-- SELECTION start --
Tight HSFO380 supply in Houston has boosted its price to premiums over other ports, and suppliers are clearing backlogs in Zona Comun after weather delays this week.

HSFO380 supply has tightened in Houston, where its price has risen to parity with levels in normally higher-priced Los Angeles and to premiums over New York, Norfolk, La Libertad, Guayaquil, Balboa and Cristobal.

Several suppliers have been unable to offer the grade for prompt delivery dates in the Houston area, but at least one supplier still has availability.

The US Gulf Coast’s fuel oil inventories have been drawn down this month, to weekly average levels 1.5 million below June. But Gulf Coast refiners ramped up production last week, which helped to lift stock levels by 349,000 bbls.

Fuel oil stocks have also been drawn on the US West Coast, down from a peak of over 6 million bbls in mid-June, to just over 5 million in the second earlier in July. HSFO380 has been tight for prompt dates in Los Angeles and other West Coast ports, but availability has improved in the past two weeks.

VLSFO and LSMGO are readily available in the larger bunkering ports across the US and the Caribbean, with no major shortages reported.

Bunker suppliers in Zona Comun are working through delivery backlogs after highs winds and swell suspended bunkering on Tuesday. Certain suppliers cannot deliver until early next week.

The weather has also calmed to allow for bunkering in Bahia Blanca, but gale is forecast there tomorrow and from Wednesday next week.
-- SELECTION end --
-- INFORMATION GIVEN start --
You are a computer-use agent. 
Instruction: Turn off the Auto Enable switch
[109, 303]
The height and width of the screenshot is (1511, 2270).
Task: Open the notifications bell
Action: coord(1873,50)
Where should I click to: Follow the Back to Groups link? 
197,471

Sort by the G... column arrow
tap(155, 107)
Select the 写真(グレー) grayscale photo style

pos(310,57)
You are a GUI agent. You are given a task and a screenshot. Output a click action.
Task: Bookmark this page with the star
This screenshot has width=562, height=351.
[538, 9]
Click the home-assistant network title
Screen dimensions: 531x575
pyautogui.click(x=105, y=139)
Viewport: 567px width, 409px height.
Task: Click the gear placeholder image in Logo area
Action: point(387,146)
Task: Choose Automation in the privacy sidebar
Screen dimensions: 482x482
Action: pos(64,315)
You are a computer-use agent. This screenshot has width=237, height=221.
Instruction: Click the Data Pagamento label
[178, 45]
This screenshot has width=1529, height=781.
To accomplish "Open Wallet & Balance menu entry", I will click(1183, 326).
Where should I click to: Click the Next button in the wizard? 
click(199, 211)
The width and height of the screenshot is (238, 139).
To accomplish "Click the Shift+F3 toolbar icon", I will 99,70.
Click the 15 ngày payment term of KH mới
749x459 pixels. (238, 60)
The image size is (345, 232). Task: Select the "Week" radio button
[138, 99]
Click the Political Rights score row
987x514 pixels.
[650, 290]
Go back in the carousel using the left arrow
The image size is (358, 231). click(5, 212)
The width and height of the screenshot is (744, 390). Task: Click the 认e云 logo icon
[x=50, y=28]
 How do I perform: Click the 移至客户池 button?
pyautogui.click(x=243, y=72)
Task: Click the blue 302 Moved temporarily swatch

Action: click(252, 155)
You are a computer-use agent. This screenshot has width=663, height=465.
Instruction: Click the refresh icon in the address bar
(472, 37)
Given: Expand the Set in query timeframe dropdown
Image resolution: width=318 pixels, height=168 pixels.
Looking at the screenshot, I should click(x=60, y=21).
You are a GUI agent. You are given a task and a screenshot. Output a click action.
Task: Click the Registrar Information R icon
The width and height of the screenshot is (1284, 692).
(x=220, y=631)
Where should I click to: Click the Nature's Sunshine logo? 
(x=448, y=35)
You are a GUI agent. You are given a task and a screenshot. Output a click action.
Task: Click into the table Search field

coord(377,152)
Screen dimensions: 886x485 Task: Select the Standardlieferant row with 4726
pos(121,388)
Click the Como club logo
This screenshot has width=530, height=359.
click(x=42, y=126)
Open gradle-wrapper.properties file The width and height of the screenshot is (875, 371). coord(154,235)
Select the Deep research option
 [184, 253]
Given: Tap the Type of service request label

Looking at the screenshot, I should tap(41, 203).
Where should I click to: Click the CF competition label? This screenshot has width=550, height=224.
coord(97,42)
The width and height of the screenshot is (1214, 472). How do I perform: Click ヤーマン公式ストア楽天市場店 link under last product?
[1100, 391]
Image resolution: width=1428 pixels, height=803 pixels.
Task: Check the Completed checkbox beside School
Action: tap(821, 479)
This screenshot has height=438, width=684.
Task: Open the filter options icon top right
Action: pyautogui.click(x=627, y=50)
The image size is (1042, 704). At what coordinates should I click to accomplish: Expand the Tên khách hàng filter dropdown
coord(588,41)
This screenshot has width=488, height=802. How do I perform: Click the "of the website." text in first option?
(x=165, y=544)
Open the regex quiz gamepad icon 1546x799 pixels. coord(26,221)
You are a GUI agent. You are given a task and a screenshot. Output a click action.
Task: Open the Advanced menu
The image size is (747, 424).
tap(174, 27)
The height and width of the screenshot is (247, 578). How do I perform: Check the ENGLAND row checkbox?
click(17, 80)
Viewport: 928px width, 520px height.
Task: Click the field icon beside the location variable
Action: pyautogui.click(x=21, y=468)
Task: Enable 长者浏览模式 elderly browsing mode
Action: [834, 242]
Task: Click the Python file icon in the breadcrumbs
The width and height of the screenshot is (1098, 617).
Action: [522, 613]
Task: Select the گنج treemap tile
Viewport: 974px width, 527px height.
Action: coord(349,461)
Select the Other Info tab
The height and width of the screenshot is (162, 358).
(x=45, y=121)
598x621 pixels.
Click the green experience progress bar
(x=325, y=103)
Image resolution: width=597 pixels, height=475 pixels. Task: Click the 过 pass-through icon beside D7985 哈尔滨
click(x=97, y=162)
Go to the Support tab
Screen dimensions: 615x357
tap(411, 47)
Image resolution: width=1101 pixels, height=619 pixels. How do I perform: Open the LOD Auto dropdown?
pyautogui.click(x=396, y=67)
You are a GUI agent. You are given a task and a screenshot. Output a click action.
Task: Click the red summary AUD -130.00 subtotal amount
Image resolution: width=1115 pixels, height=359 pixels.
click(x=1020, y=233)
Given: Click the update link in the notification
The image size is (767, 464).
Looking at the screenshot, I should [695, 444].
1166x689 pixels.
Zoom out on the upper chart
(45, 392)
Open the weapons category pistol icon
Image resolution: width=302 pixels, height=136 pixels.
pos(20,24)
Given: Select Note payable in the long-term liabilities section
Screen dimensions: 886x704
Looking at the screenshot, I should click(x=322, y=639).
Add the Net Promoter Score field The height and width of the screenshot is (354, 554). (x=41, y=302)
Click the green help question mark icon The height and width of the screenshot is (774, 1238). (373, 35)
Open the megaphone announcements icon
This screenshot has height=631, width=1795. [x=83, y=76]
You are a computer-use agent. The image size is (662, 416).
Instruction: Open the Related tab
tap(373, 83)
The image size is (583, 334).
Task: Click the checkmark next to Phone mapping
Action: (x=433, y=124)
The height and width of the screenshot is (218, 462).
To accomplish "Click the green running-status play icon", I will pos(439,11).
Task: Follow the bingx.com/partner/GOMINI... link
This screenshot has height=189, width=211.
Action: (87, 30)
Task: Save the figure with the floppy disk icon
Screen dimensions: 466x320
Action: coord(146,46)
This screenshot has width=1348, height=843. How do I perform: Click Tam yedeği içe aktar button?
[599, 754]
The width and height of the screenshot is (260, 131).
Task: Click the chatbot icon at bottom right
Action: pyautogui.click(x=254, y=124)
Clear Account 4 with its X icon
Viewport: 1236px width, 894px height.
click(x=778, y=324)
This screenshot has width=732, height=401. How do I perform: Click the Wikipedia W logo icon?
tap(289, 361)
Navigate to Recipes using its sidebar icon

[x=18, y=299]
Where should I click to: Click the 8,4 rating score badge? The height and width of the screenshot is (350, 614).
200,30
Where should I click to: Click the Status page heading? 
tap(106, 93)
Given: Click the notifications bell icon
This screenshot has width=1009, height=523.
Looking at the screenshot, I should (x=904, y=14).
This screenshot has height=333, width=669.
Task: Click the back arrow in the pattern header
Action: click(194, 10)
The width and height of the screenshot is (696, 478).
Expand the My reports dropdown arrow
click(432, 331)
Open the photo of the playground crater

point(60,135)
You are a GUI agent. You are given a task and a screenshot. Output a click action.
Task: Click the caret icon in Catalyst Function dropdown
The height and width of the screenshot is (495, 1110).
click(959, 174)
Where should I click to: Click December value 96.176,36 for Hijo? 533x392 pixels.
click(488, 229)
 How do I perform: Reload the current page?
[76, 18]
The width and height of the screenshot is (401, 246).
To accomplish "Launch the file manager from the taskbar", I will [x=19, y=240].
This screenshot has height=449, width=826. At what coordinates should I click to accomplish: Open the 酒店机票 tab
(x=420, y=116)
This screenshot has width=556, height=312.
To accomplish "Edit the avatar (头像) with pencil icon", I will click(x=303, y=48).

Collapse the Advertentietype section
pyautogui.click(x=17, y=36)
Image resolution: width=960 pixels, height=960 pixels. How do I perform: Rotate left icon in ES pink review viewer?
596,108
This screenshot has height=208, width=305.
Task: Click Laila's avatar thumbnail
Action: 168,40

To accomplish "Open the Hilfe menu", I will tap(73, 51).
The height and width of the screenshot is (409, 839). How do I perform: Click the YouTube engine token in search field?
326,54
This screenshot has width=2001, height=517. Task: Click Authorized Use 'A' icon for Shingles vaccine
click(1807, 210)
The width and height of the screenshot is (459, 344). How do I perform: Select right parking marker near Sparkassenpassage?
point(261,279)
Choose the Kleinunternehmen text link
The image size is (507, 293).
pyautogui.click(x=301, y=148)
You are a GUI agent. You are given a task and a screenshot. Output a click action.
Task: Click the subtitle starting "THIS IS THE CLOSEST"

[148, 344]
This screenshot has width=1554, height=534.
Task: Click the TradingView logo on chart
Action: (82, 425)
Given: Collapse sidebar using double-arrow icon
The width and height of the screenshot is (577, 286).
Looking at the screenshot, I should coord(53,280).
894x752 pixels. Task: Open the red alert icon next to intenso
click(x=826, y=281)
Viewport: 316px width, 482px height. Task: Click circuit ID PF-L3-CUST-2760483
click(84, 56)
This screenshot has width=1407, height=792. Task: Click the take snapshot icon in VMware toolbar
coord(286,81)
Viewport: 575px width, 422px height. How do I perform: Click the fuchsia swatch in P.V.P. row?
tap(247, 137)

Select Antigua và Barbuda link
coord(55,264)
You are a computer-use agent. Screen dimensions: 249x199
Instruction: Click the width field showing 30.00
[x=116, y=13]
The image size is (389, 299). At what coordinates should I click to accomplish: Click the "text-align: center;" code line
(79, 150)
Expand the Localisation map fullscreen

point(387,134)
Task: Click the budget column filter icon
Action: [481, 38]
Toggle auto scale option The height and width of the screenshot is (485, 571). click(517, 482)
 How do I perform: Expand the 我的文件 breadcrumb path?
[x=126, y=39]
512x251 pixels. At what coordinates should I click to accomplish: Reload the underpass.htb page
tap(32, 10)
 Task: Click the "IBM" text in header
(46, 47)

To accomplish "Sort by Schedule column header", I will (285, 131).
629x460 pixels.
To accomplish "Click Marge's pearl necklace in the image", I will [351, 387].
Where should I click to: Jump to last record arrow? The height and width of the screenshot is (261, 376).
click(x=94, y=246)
-- INFORMATION GIVEN end --
> **SET TASK A**: In the bunker fuel report, condense the paragraph beginning "HSFO380 supply has tightened in Houston" into a shorter version that keeps its main facts.
> **SET TASK B**: Pick up the bunker fuel report from its last sentence and carry it on.
The listing plays no part in this work.

> **TASK RESULT A**: Houston's HSFO380 supply has tightened. Its price now matches Los Angeles, which is usually higher, and exceeds New York, Norfolk, La Libertad, Guayaquil, Balboa and Cristobal.

> **TASK RESULT B**:
Meanwhile, Zona Comun’s bunker demand has been hit by low water levels in the nearby Parana River that has put limits on vessel drafts, as well as by customs regulations that have been in place for months. The combined effect of this has pushing more bunker demand to Bahia Blanca on the Atlantic coast, according to local ship agent Antares.

Water levels in the Parana River have dropped to their lowest point since 1944. Argentina’s government declared a 180-day water emergency on Monday, urging citizens and companies to ration water.

Low water levels and draft restrictions in the Parana River has increasingly led vessels to opt for Bahia Blanca and put pressure the more limited supply capacity there.

Another reason is a less recent customs restriction that prohibits vessels from taking bunkers until they arrive at their last port of call in Argentina. Vessels taking bunkers in Zona Comun will have to prove that it is their last bunker option before sailing out of Argentina, and that they will not call at other bunkering ports such as Bahia Blanca.